● **Work order**: Search the data for the string "Given" and gather each line it is in.

Segment Start: Records to use

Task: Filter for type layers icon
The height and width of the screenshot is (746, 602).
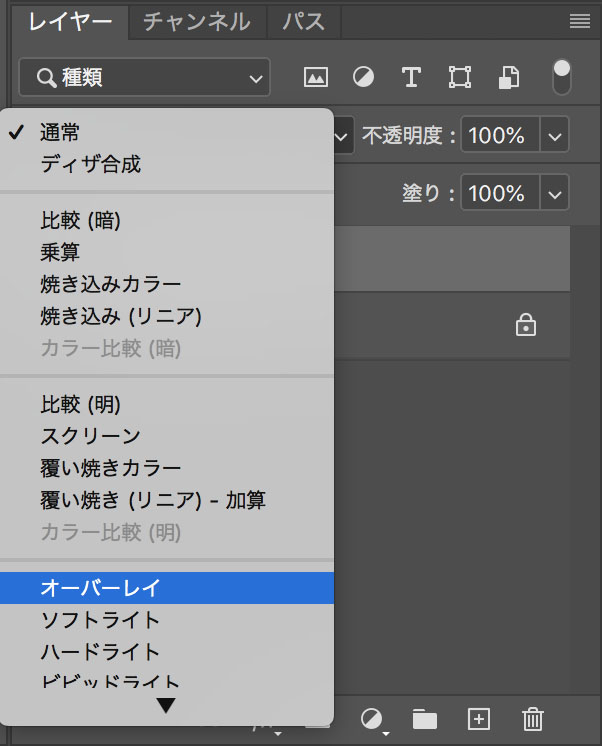Action: tap(410, 77)
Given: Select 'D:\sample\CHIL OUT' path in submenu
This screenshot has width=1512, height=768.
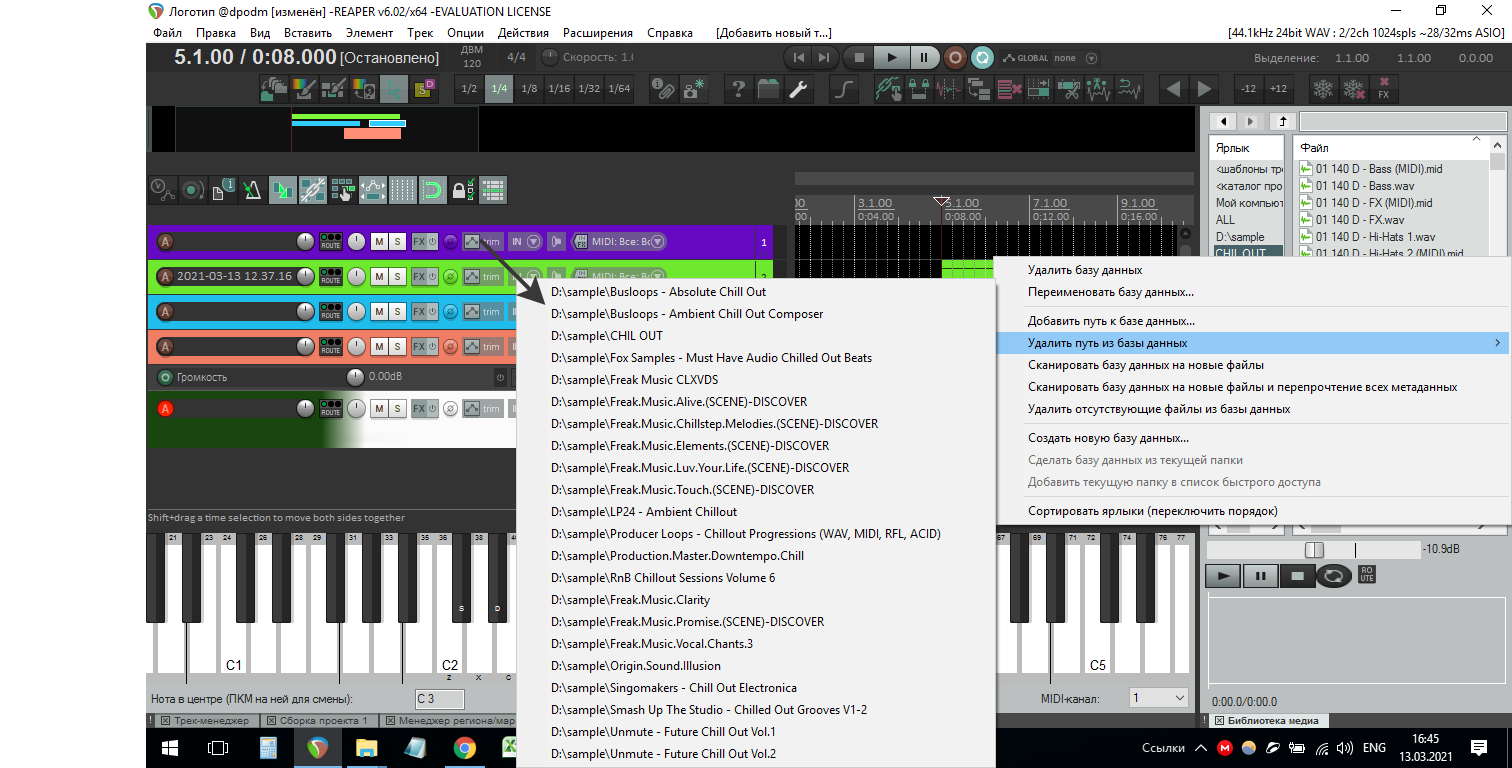Looking at the screenshot, I should point(606,336).
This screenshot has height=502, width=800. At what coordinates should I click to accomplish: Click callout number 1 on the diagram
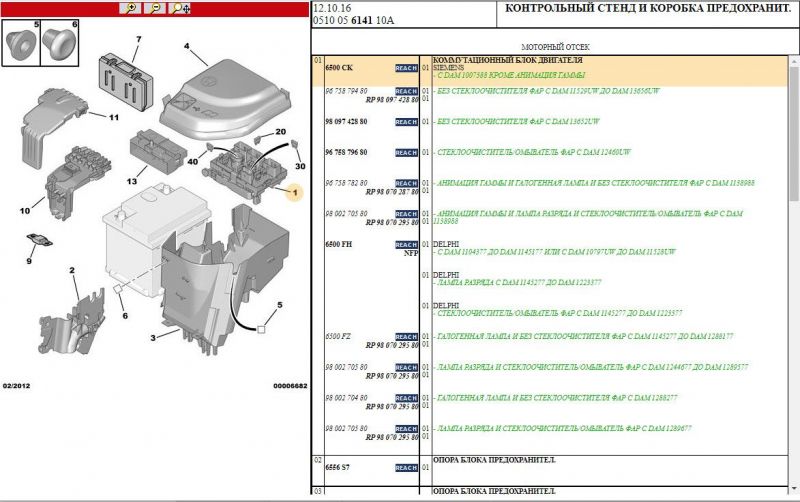295,191
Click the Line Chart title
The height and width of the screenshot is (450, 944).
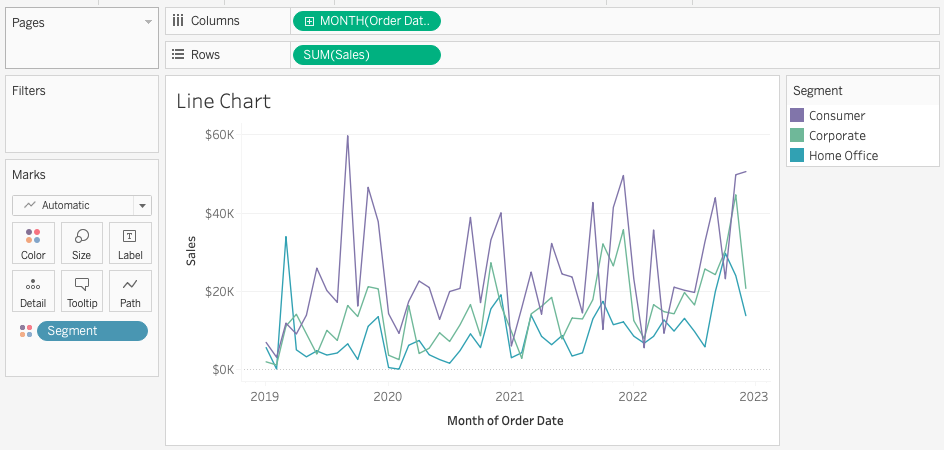pyautogui.click(x=223, y=101)
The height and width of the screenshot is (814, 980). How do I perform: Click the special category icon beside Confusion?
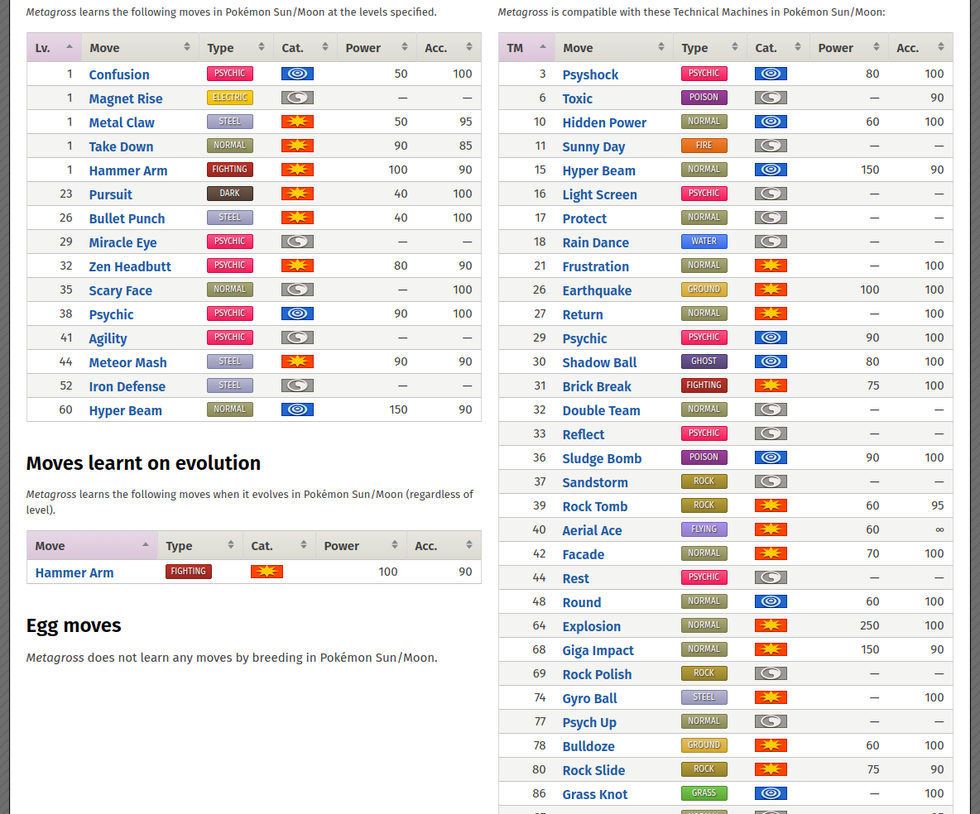(297, 74)
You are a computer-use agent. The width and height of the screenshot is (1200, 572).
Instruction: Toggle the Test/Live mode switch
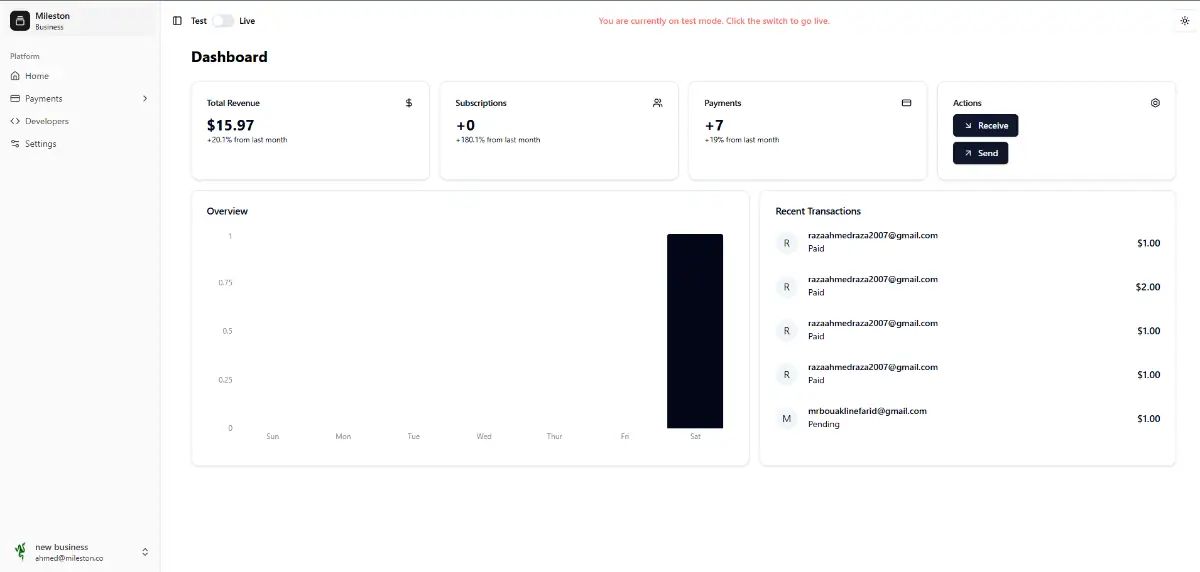pyautogui.click(x=222, y=21)
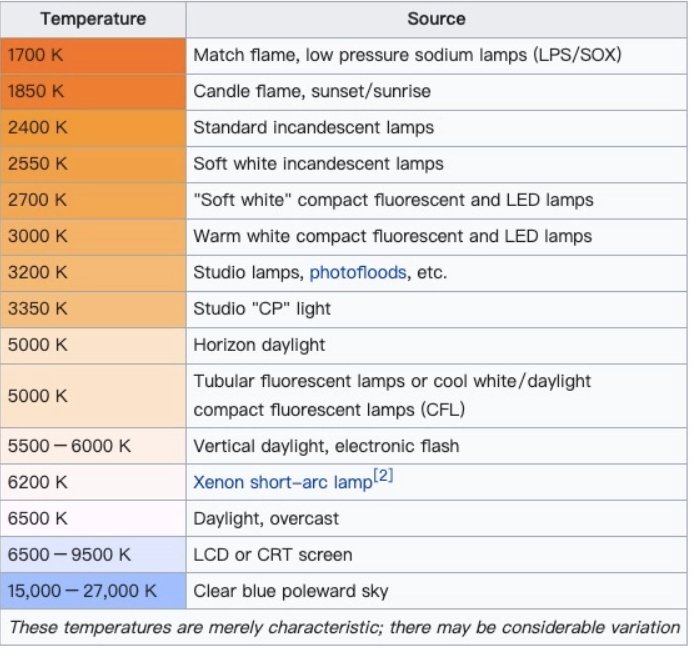Screen dimensions: 691x649
Task: Select the 2400 K temperature cell
Action: [92, 127]
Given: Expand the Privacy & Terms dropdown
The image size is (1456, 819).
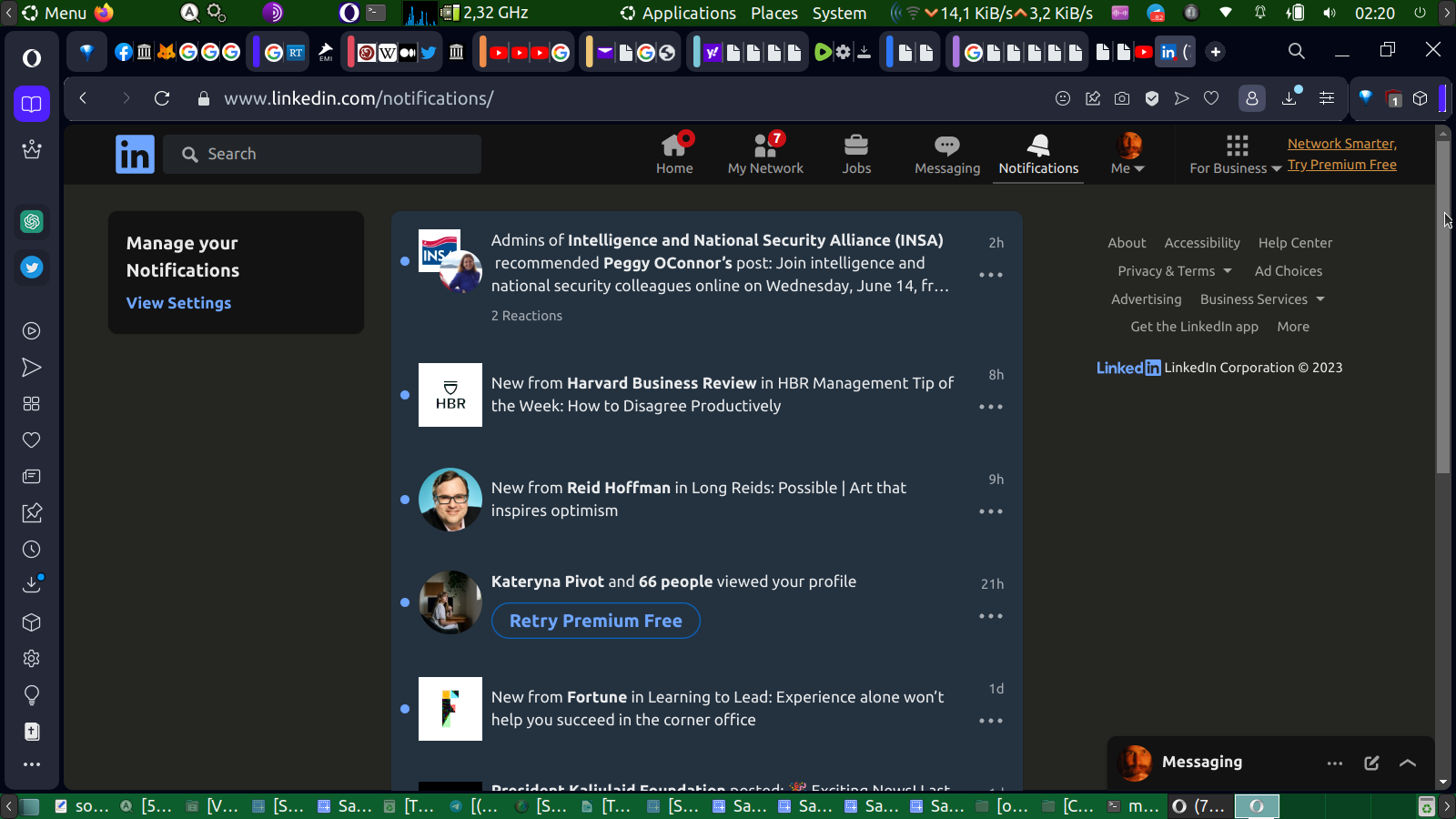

Segment End: Records to use

● **Result**:
Given: Select 'D:\sample\CHIL OUT' path in submenu
Given: Expand the Privacy & Terms dropdown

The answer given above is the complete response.